_Input material_:
______

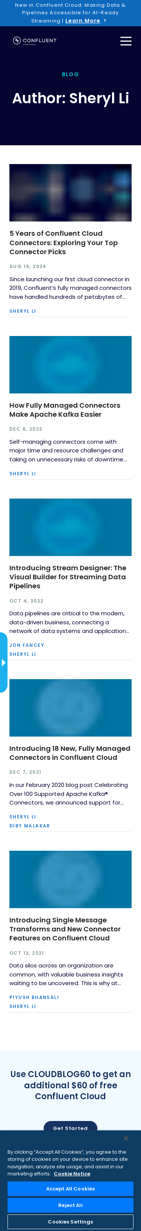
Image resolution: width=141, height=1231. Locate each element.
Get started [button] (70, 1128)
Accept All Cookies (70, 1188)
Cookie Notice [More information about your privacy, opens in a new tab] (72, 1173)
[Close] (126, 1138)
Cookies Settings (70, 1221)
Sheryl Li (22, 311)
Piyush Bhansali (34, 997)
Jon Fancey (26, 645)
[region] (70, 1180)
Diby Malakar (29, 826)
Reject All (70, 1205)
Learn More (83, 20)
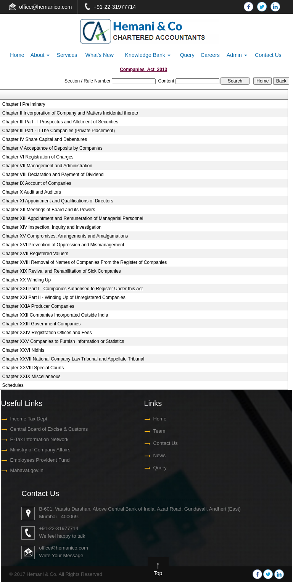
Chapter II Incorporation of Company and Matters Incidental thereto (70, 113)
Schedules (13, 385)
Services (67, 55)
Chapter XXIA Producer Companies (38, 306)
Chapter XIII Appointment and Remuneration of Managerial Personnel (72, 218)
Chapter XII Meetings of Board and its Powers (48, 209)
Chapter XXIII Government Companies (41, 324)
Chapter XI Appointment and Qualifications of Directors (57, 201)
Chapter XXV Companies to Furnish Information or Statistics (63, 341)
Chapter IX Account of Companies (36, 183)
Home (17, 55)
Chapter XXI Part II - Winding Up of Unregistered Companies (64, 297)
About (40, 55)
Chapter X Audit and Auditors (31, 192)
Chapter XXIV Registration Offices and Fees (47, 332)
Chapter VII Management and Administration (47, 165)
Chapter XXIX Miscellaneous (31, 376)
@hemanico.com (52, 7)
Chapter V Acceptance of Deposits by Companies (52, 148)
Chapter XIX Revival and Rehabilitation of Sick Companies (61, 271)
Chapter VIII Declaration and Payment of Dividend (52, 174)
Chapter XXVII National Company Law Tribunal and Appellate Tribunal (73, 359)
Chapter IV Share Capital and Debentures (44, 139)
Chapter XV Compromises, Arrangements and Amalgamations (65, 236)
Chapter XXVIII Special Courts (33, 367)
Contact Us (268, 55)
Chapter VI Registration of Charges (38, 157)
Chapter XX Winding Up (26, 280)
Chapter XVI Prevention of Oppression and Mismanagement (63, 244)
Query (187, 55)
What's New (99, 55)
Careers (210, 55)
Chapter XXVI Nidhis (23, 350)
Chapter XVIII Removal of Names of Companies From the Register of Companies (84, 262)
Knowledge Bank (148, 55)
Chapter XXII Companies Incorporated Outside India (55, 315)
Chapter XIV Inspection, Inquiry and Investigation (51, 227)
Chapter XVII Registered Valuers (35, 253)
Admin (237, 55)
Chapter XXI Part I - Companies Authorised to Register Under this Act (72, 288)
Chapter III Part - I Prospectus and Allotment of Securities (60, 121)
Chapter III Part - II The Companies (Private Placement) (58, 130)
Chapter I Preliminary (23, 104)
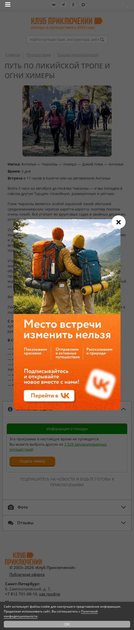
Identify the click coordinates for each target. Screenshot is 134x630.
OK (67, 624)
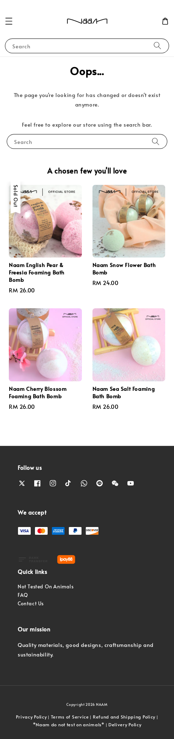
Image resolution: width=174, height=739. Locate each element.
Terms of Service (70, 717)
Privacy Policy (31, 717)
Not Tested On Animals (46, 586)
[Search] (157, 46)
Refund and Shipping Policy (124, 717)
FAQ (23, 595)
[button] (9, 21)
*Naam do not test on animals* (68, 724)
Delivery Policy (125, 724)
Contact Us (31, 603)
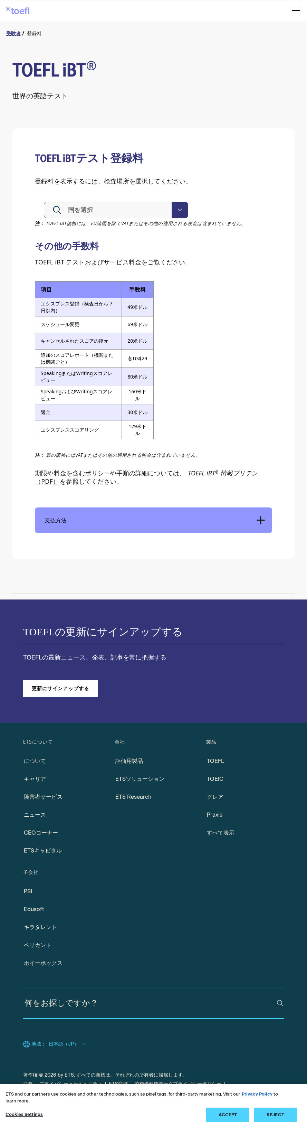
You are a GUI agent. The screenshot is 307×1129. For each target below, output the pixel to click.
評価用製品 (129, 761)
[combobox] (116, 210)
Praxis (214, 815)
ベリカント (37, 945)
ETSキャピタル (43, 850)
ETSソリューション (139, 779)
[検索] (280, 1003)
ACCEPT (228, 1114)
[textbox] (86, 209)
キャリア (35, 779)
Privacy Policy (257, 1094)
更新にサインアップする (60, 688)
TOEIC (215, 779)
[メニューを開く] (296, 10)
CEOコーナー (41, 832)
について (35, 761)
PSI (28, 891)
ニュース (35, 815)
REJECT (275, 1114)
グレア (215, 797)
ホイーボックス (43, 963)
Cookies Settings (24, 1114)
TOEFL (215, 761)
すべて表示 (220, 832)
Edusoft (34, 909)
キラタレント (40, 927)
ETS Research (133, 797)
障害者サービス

______

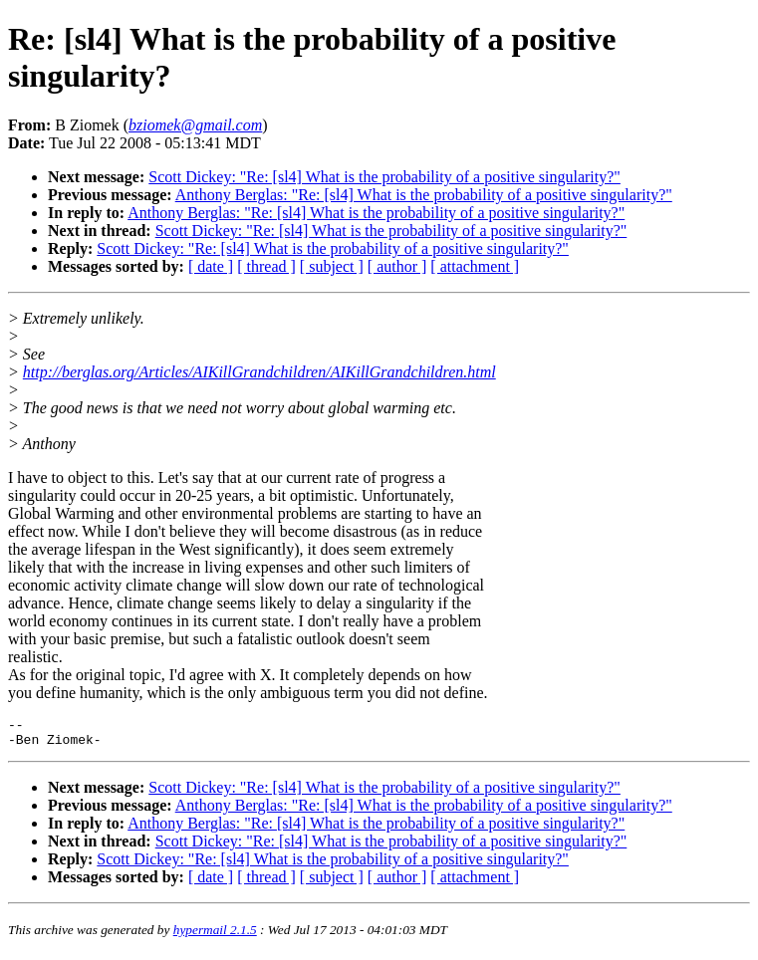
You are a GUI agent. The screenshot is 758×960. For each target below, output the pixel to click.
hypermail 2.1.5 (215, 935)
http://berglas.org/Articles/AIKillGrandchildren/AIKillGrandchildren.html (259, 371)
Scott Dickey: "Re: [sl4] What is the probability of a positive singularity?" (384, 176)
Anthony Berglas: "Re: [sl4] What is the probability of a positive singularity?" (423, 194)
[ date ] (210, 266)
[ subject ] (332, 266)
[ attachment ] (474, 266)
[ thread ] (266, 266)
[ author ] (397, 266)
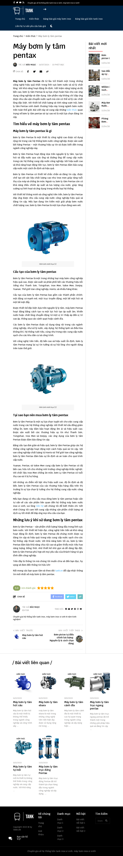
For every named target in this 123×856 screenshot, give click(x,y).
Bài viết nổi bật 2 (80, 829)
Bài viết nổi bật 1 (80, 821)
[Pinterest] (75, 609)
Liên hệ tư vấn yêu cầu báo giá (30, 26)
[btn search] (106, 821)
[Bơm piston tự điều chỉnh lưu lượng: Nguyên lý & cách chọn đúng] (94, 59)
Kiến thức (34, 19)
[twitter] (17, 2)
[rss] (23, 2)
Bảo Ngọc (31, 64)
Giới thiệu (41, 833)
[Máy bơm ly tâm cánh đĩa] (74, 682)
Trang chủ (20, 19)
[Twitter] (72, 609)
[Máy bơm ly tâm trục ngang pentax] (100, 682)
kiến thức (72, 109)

______

_Task statement_:
Return verbatim the part of the data that opens with the line containing "Chapter XXI Part I - Companies" and closes with the line containing "animals* (68, 724)", including both of those lines. Omit the pictures from your answer.

_Written solution_:
Chapter XXI Part I - Companies Authorised to Register Under this Act (72, 288)
Chapter III Part - I Prospectus and Allotment of Securities (60, 121)
Chapter III Part - II The Companies (Private Placement) (58, 130)
Chapter I Preliminary (23, 104)
Identify the click coordinates for each target. Screenshot is 134x630.
OK (67, 624)
Image resolution: width=174, height=739. Locate each element.
Terms of Service (70, 717)
Privacy Policy (31, 717)
Not Tested On Animals (46, 586)
[Search] (157, 46)
Refund and Shipping Policy (124, 717)
FAQ (23, 595)
[button] (9, 21)
*Naam do not test on animals* (68, 724)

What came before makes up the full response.